§ EXERCISE PASSAGE
# # # #

However, as the marriage draws ever closer, Iphis recoils, calling her love "monstrous and unheard of". The goddess Isis hears the girl's moans and turns her into a boy.
References to love between women are sparse. Phaedrus attempts to explain lesbianism through a myth of his own making: Prometheus, coming home drunk from a party, had mistakenly exchanged the genitals of some women and some men. Phaedrus remarks: "Lust now enjoys perverted pleasure."[46]
It is quite clear that paiderastia and lesbianism were not held in equally good light, possibly because of the violation of strict gender roles. Seneca the Elder mentions a husband who killed his wife and her female lover and implies that their crime was worse than that of adultery between a male and female.
Iamblichus, a Greek novelist from the first century AD, is best known for his Babylonaica, or Babylonian Tales.[47] The Babylonaica contains a side story about "Berenice, who was daughter of the king of Egypt, and about her wild and lawless passions: and how she had relations with Mesopotamia." According to an ancient summary of the episode, Berenice and Mesopotamia (a woman) are wed.[48] Although the Babylonaica mainly deals with a heterosexual couple, Sinonis and Rhodanes, Berenice and Mesopotamia exist as foils for the pair.[49] Classicist Helen Morales cautions that this tale ought not to be treated as "certain evidence...that lesbian marriages were performed in the Roman imperial period," but the mere fact that it exists and survives is remarkable.

# # # #

§ ACTIVITY 1
According to the passage on love between women in antiquity, what leads Isis to turn Iphis into a boy? Answer in one to three sentences.
§ ACTIVITY 2
Reproduce word for word the part of the passage on love between women in antiquity from "References to love" to "male and female.".
The listing is separate material, unrelated to the passage on love between women in antiquity.

§ DATA SECTION
# # # #

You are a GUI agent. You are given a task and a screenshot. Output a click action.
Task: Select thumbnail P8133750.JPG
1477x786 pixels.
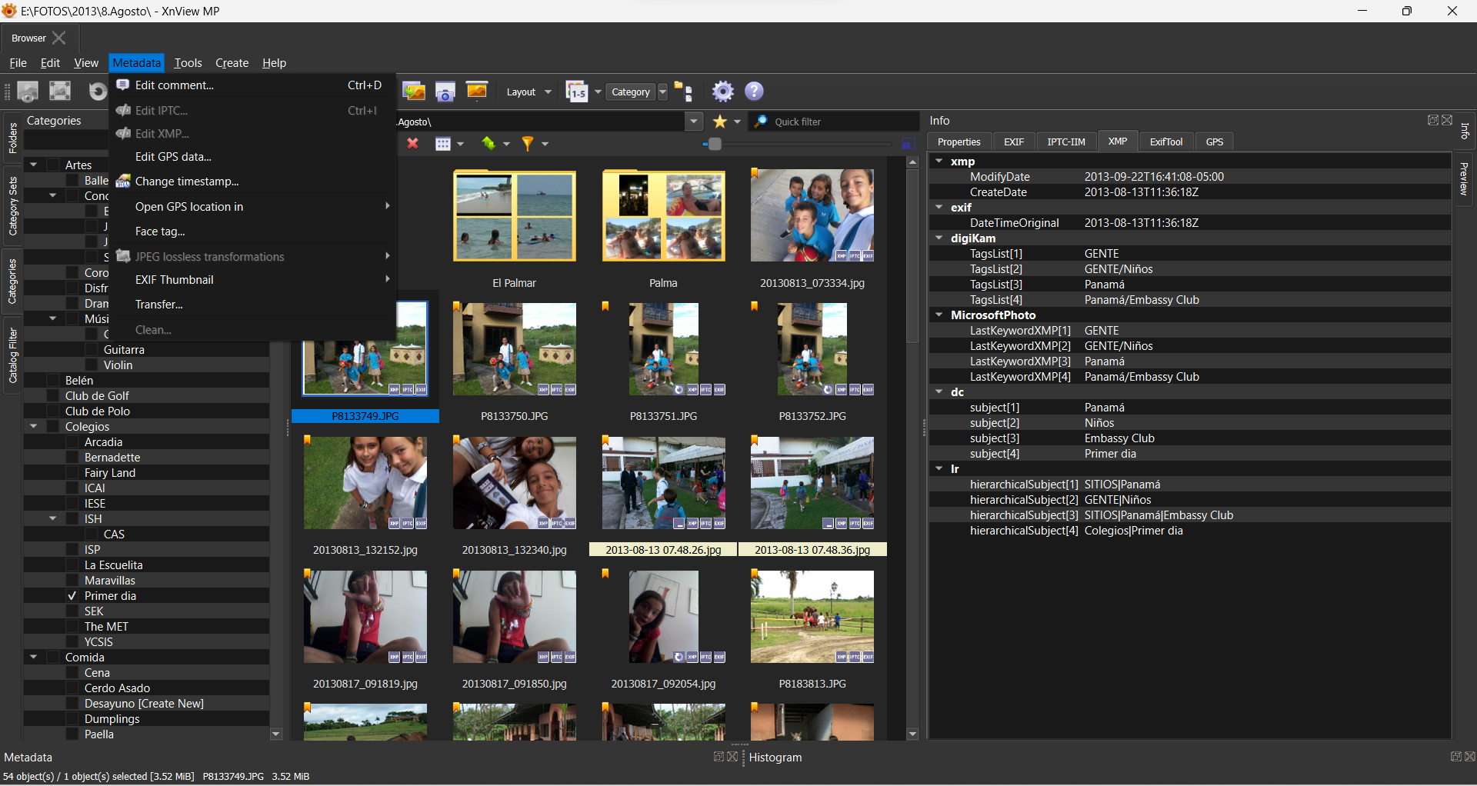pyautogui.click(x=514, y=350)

# # # #

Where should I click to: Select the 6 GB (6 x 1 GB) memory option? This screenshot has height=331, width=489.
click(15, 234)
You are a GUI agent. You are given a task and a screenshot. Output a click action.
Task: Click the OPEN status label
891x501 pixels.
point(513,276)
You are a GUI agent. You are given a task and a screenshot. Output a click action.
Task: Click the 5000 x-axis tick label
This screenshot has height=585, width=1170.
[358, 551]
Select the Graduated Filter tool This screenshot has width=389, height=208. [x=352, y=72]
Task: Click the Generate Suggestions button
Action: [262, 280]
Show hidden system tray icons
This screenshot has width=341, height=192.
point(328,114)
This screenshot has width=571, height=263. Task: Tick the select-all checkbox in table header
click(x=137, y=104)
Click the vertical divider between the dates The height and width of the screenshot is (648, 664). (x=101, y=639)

# # # #

§ EXERCISE RESULT 1
As the marriage draws closer, Iphis recoils and calls her love "monstrous and unheard of." The goddess Isis hears the girl's moans and turns her into a boy.

§ EXERCISE RESULT 2
References to love between women are sparse. Phaedrus attempts to explain lesbianism through a myth of his own making: Prometheus, coming home drunk from a party, had mistakenly exchanged the genitals of some women and some men. Phaedrus remarks: "Lust now enjoys perverted pleasure."[46]
It is quite clear that paiderastia and lesbianism were not held in equally good light, possibly because of the violation of strict gender roles. Seneca the Elder mentions a husband who killed his wife and her female lover and implies that their crime was worse than that of adultery between a male and female.